Chapter 32: Confederate Congress.—The President's Message.—Horace Greeley.

In the absence of authorized reports of the debates in Congress which are unattainable, if they exist, I have from scrap books compiled excerpts to show the trend of public opinion, and appended Mr. Davis's message in which he treats of the recommendations made by that body, some of which are indicated by the subjoined extracts.

Confederate Congress, August 23, 1862.
Resolution of thanks to General J. C. Breckinridge and command for gallant conduct at the battle of Baton Rouge; also resolution of thanks to General Earl Van Dorn and command, and citizens of Vicksburg, for their defence of that city.


Richmond, August 18, 1862.
“Several resolutions were offered in the House looking to the doctrine of lex talionis and the enlargement of the conscription.” It was clear that these two matters would [349] occupy the attention of Congress before other business could be entertained.

As to the conscription, the immediate extension of it to all persons capable of bearing arms between the ages of thirty-five and forty-five, is rendered absolutely necessary by the call for six hundred thousand troops by Lincoln. There can be little doubt that these six hundred thousand new men will be raised by the Yankee Government by October 15th, at the farthest.


Confederate Congress, August 18th.
Mr. Foote, of Tennessee, offered a bill for retaliatory purposes. Referred to Committee on Military Affairs. (It recites that the enemy refused to treat our partisan soldiers as prisoners, and have also punished innocent private citizens for their acts. It provides that an officer who may have ordered such atrocities is to be put to death, if captured.” An equal number of prisoners (officers to be preferred) taken from the enemy, to suffer the fate inflicted on our captured soldiers or citizens. Also a bill to regulate the treatment of prisoners. It provides that any officer or private captured by our army, who shall have committed any offence pronounced felonious by the laws of the Confederacy or any State, shall be delivered up for trial. [350]

Also, a bill to punish negroes in arms. (It provides that Federal armies incongruously composed of white and black shall not be held entitled to the privileges of war, or to be held entitled to be taken prisoners. Of such as may be captured, the negroes shall be returned to their masters or publicly sold, and their commanders to be hung or shot, as may be most convenient.)

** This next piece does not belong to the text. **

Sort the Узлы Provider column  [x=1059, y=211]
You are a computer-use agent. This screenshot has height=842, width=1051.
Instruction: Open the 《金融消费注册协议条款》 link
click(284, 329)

Mr. Curry reported that the committee, of which he was chairman, had waited on the President, who said that he would communicate a message to the House immediately.

Mr. Foote, resuming, also offered a bill to retaliate for the seizing of citizens by the enemy. (It provides that of the prisoners held by us, a number equal to that of the citizens seized shall be held as hostages for their safety, and subjected to like treatment; any officers, civil or military, concerned in their seizure, shall be imprisoned during the war.) -President's Message, August 18, 1862.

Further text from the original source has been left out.